▸ **Task brief**
Your answer must hold only the lines below from the line containing "Central employees awaiting" through the line containing "2009 (780, 1869)", each reproduced exactly.

▸ **Task material**
◇ ◇ ◇ ◇ ◇

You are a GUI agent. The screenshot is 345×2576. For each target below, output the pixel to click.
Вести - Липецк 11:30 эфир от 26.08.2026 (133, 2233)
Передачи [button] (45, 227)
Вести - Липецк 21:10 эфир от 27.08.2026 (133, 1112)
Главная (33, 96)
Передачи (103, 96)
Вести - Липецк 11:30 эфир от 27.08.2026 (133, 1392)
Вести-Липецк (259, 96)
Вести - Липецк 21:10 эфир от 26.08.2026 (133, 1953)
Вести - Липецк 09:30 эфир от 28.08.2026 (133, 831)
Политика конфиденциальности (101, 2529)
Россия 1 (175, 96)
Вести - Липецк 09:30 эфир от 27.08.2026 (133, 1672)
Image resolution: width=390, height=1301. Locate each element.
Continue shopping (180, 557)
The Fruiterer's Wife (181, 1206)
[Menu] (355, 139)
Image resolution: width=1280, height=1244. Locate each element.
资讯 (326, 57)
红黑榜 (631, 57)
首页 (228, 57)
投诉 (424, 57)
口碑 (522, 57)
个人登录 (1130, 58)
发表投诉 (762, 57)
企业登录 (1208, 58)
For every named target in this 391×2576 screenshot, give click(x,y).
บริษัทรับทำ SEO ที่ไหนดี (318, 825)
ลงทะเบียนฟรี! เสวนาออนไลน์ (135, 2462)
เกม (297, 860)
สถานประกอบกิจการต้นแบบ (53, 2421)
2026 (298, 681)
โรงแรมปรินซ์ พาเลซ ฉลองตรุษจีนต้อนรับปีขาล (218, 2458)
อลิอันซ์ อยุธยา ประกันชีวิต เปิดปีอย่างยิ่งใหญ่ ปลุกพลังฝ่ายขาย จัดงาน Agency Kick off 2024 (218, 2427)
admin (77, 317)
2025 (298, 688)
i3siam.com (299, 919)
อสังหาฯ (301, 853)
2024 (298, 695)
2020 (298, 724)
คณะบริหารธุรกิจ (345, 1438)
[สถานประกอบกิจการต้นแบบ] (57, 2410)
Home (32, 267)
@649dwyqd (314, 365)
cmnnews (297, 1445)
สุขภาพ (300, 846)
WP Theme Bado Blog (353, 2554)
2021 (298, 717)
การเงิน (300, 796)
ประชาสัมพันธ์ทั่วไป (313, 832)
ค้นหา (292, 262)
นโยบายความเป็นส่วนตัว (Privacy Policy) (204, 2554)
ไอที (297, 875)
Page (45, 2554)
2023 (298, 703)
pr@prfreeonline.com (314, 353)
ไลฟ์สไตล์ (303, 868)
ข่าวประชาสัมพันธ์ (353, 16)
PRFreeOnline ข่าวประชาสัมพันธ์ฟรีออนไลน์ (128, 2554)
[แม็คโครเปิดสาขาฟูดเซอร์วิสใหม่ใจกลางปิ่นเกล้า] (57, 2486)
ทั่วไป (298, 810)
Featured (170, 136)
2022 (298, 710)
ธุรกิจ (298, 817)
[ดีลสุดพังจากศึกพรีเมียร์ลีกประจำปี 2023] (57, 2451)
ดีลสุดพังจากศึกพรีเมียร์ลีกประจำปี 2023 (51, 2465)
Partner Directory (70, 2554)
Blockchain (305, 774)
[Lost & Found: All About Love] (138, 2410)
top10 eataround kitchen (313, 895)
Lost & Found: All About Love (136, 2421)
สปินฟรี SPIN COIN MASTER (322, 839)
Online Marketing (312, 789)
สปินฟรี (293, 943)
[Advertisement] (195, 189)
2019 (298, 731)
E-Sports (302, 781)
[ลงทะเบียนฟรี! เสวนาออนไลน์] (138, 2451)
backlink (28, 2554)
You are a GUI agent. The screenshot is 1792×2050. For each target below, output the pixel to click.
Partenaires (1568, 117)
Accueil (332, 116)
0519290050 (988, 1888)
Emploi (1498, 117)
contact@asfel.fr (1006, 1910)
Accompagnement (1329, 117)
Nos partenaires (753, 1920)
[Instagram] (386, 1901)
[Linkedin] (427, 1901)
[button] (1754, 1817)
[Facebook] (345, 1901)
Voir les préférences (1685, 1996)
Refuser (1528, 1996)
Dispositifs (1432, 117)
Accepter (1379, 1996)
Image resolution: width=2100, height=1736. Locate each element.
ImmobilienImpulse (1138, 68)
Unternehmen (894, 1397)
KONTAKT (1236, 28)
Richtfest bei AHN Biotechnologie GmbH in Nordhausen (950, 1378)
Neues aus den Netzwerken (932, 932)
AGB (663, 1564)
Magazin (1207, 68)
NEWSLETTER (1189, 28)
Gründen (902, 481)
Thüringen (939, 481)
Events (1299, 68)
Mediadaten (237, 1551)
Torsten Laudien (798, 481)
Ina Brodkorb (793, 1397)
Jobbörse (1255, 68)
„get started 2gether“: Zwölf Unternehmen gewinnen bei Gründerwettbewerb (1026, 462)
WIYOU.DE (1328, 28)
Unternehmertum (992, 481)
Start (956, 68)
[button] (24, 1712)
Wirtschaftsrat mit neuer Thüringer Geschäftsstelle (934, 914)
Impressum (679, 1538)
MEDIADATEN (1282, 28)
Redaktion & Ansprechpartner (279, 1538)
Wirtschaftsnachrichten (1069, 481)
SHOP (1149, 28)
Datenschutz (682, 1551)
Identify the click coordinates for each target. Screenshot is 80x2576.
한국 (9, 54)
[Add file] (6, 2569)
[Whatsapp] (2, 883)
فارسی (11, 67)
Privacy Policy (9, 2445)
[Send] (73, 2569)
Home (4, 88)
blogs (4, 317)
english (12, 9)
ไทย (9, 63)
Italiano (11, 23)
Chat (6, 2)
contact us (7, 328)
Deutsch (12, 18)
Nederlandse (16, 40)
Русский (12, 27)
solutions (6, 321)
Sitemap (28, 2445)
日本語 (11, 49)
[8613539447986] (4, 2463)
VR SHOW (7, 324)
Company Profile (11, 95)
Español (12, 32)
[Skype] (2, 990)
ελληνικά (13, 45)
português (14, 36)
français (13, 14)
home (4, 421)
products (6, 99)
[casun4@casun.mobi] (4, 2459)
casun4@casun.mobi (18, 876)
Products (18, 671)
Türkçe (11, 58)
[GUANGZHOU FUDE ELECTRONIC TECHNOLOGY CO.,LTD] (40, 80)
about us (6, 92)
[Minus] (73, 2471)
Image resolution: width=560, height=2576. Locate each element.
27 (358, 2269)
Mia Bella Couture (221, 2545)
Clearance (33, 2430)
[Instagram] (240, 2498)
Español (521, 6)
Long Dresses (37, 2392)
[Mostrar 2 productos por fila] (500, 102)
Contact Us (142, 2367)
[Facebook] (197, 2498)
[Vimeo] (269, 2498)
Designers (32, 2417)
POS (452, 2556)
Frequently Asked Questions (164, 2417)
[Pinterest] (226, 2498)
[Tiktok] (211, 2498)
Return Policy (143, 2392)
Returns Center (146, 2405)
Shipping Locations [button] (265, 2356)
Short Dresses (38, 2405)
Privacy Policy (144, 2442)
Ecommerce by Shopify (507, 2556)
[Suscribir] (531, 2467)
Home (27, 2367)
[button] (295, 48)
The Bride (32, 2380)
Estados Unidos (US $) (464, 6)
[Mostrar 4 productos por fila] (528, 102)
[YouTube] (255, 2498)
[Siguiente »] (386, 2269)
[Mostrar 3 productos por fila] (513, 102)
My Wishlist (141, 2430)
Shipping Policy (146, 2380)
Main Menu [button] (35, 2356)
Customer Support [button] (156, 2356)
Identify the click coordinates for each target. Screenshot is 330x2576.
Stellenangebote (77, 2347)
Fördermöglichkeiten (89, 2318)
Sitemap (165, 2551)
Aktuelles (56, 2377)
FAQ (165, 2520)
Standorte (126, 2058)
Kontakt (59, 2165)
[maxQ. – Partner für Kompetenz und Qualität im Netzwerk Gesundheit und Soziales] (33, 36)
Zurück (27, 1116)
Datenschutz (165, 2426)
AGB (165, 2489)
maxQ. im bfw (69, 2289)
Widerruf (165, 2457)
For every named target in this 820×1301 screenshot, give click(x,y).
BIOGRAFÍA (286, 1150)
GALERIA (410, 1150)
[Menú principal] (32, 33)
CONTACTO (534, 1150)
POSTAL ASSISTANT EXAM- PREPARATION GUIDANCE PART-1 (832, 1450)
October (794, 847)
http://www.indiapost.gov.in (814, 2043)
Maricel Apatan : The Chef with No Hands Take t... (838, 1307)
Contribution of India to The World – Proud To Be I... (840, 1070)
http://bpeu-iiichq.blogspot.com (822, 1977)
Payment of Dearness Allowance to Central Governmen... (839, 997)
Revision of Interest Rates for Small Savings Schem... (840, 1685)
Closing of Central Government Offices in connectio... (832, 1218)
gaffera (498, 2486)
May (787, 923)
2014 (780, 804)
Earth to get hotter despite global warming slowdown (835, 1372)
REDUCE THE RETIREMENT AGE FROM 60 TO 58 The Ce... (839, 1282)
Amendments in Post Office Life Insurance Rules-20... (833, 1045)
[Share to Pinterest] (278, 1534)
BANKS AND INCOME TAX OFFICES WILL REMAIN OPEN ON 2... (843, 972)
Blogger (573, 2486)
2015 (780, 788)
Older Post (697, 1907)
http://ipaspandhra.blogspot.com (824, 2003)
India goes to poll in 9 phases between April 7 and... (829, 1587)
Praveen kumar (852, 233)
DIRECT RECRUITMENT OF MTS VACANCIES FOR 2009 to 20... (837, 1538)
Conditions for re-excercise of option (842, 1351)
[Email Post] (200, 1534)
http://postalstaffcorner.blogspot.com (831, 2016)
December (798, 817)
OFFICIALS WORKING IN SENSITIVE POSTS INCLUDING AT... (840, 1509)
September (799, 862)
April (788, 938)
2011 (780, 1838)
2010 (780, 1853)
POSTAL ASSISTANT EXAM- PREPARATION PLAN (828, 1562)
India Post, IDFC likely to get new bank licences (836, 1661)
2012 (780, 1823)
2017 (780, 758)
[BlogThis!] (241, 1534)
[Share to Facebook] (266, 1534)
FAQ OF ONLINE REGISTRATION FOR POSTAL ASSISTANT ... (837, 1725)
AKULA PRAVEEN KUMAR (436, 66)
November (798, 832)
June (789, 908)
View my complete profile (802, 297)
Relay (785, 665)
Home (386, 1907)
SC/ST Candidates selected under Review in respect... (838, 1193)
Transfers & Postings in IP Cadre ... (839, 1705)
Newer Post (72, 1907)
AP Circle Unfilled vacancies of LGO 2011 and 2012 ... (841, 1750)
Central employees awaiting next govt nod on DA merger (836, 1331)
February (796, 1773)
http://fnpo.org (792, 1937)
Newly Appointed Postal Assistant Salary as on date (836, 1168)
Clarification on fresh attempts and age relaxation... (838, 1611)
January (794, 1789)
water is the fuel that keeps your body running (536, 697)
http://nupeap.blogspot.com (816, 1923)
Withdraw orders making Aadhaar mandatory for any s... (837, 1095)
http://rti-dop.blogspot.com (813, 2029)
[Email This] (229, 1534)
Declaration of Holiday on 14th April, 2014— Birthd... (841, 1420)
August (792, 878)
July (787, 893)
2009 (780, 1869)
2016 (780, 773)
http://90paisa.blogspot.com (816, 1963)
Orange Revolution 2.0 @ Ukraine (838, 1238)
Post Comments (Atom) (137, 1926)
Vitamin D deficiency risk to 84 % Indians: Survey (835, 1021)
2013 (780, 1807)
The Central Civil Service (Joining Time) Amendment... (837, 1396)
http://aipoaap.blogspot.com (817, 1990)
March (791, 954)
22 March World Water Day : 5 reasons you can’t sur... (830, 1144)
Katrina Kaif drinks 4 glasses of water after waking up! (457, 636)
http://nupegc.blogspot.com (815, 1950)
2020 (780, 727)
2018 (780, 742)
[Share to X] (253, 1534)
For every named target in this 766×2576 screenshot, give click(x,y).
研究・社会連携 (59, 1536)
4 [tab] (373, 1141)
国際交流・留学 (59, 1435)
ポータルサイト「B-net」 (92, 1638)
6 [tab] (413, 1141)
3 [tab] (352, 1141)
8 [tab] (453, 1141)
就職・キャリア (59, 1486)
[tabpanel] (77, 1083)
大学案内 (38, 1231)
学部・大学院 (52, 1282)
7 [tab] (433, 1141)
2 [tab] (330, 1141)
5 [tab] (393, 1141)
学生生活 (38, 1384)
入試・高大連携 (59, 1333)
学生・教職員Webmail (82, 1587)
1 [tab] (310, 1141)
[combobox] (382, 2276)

◇ ◇ ◇ ◇ ◇

▸ **Answer space**
Central employees awaiting next govt nod on DA merger (836, 1331)
February (796, 1773)
http://fnpo.org (792, 1937)
Newly Appointed Postal Assistant Salary as on date (836, 1168)
Clarification on fresh attempts and age relaxation... (838, 1611)
January (794, 1789)
water is the fuel that keeps your body running (536, 697)
http://nupeap.blogspot.com (816, 1923)
Withdraw orders making Aadhaar mandatory for any s... (837, 1095)
http://rti-dop.blogspot.com (813, 2029)
[Email This] (229, 1534)
Declaration of Holiday on 14th April, 2014— Birthd... (841, 1420)
August (792, 878)
July (787, 893)
2009 (780, 1869)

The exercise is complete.